To start at the beginning, follow the link to the first post.
The next post in the series is here.
There are two very simple rules for flow control through a job. The first rule is that the first step is always the first step. Whatever step is found first in the JSL file is the first step to be executed. Ok, technically the first thing in the JSL might be a ‘split’ in which case the split executes first and the first step inside all the flows inside the split are the first step, all at the same time. But you get the idea…the first thing found is the first thing to execute. No starting in the middle somewhere.
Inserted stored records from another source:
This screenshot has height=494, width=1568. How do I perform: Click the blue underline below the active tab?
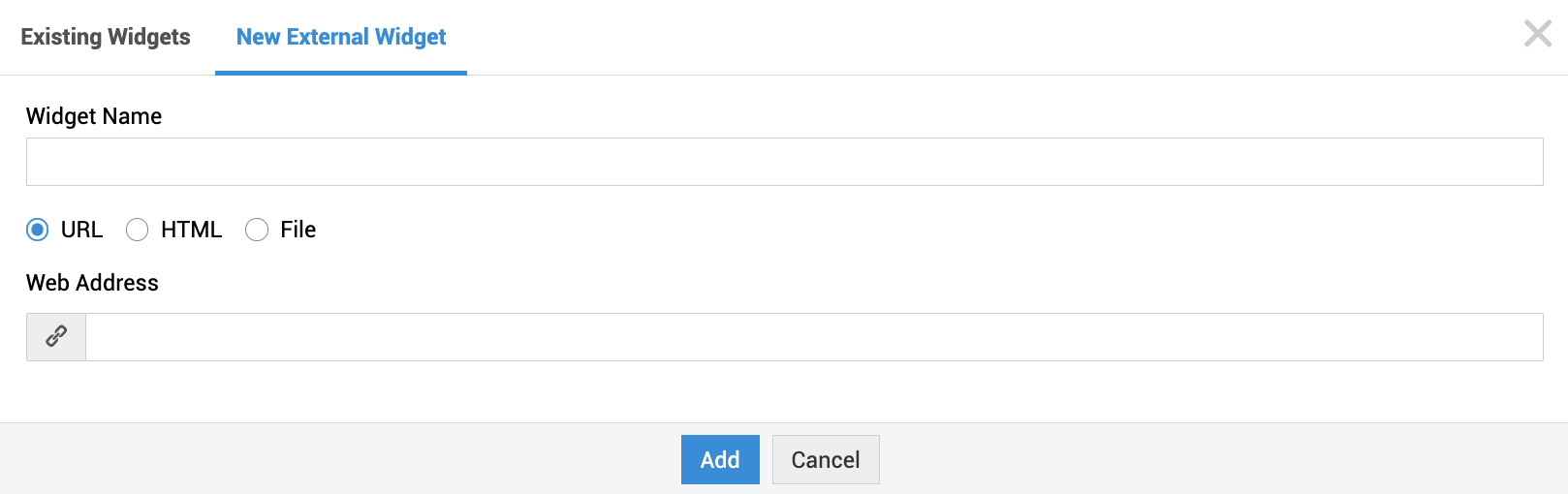tap(341, 73)
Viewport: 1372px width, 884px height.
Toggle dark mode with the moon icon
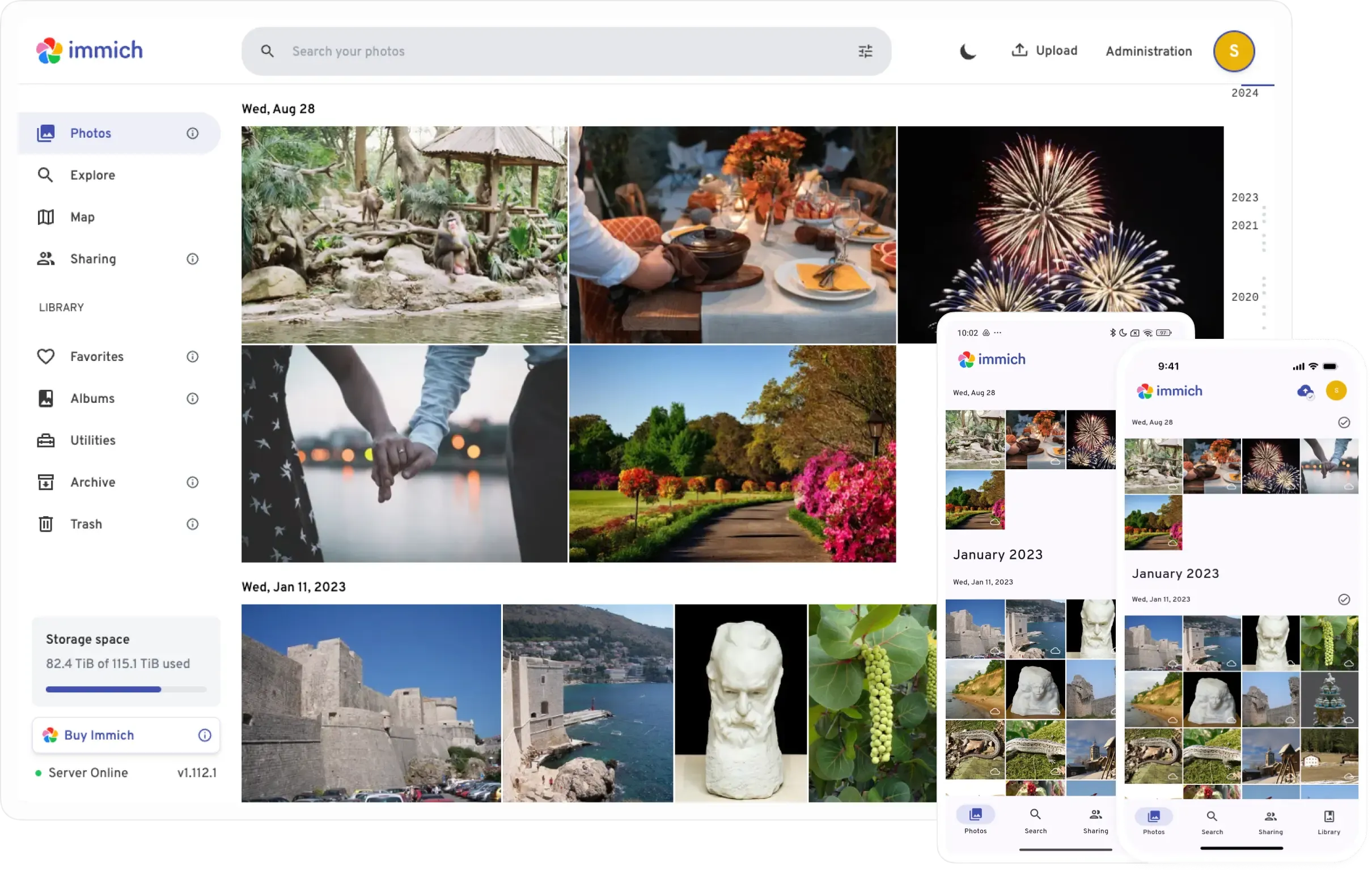(968, 50)
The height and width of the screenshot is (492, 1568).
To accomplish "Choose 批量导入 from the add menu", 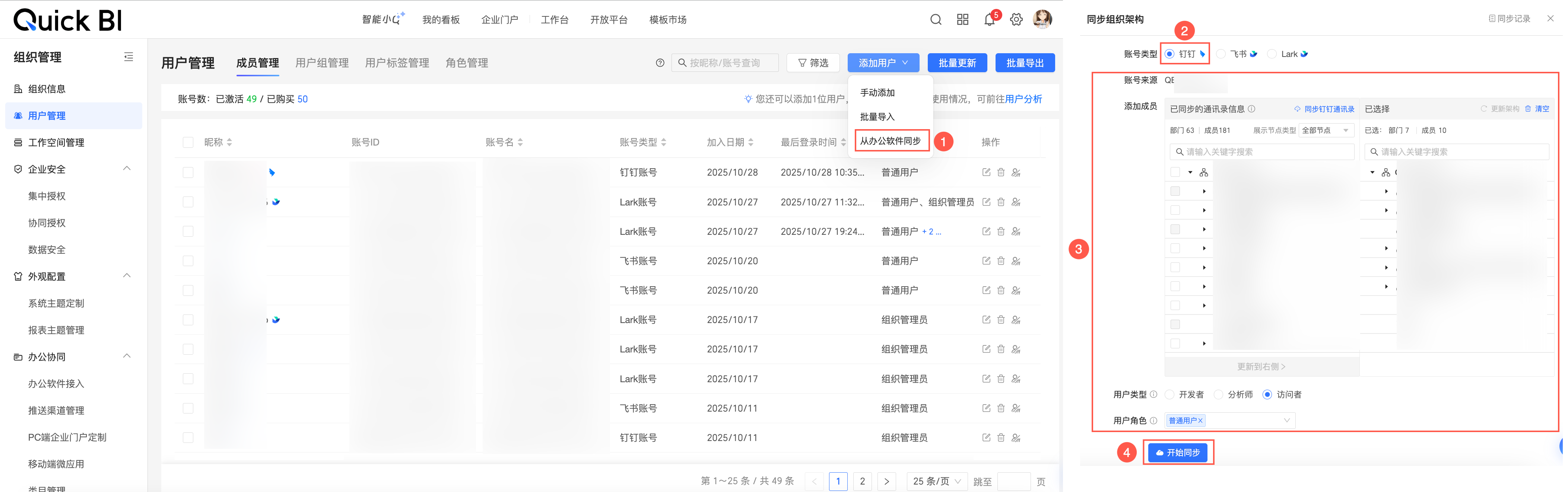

The second rule is that if you want the job to go somewhere, you have to tell it where to go. If a step completes without any direction being given about which step is next, the job is done. A JSR-352 Batch job will never just fall through the JSL file one step to the next in the order they appear. Every step has to indicate a next step in some way, or we’re done.
There are some fancy options to do conditional flow of control through the job, but we’ll save those for another day. The easy case is for a step to simply indicate what step should run next when this step finishes, regardless how things turn out in the step. You do that by including the ‘next’ keyword in the ‘step’ element. The value of ‘next’ has to be the ID of another step somewhere in the JSL. Every step, flow, split, or decision can have an id, and so the next attribute can indicate that element should execute after the current one.
The only place this gets really tricky is with a split/flow. Remember that you can group a set of steps together as a flow and then nest multiple flows within a split. All the flows within a split can execute concurrently. If your flow has multiple steps, you still need to indicate where each step should go when it finishes. Control will not flow sequentially down through the flow steps in the order they appear. When a step in a flow completes that has no indicated next step, the flow ends.
What happens when all the flows within a split end? The job ends, unless…the split element that wraps the flows indicates a ‘next’. That’s often a decision element.
One more rule…if you are executing steps within a flow, any next step indicated must be contained within the same flow. You can’t jump across to other flows or out of the split entirely.